コンクリートの壁に囲まれた無機質な面会室の空間で、母の周りだけが明るくあたたかそうに見える。
―― どうして、叱らない?
普段どおりに母は僕を笑顔で迎えた。
僕は気まずい雰囲気に耐え切れず、母の笑顔を遮るように視線を床に落として、目の前にある椅子に座った。
静寂。
それは面会室の扉が閉まった途端、僕と母に訪れた。
真綿で首を絞められるように、だんだんと呼吸が苦しくなっていく。
何から話せばいいのか。
いきなり「ごめんさない」と言うのも変だなと思いながら、僕は頭のなかで言葉を探した。

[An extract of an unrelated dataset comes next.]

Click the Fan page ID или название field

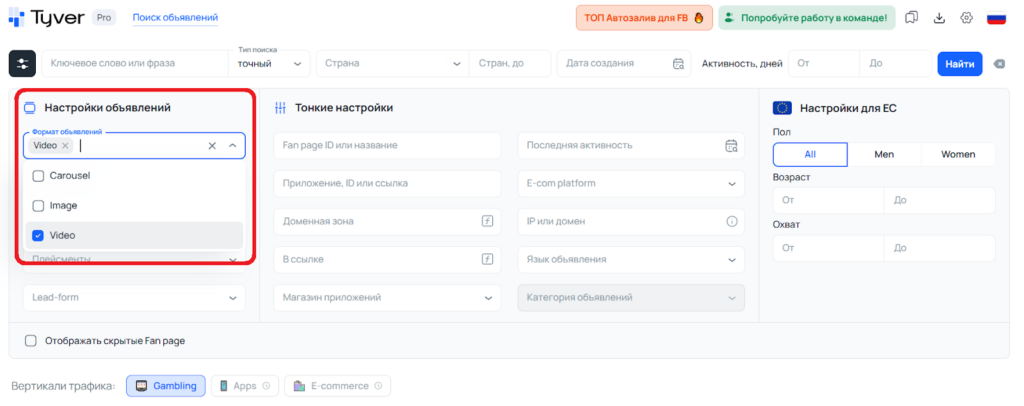click(x=386, y=145)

けれど、どんな言葉も、この場に相応しくない気がしてしまう。
「元気だったかい?」
母の声だ。
「ああ、うん」
俯く顔を上げながら、僕は答えた。
「大変なことになっちゃったね」
「そう、だね……」
また、会話が止まった。
というか、僕は言葉を失った。
母の両目から涙がこぼれ落ち、さっきまで微笑んでいた顔が歪んでいったからだ。
過ちを犯して母を泣かせるほど、親不孝なことはない。
結局、母は僕を叱らなかった。
親子の縁を切るとも言わなかった。
叱責のない面会室。
そこにあったのは、母の愛だった。
「罪を犯しても、我が子は我が子」
言葉にはしなかったけれど、いつものように愛を注ぐ母を見て、それを感じた。
母の顔を思い出すたびに、心を貫く後悔が僕を襲う。
馬鹿だった。
あんなにも母を泣かせた、僕が馬鹿だった。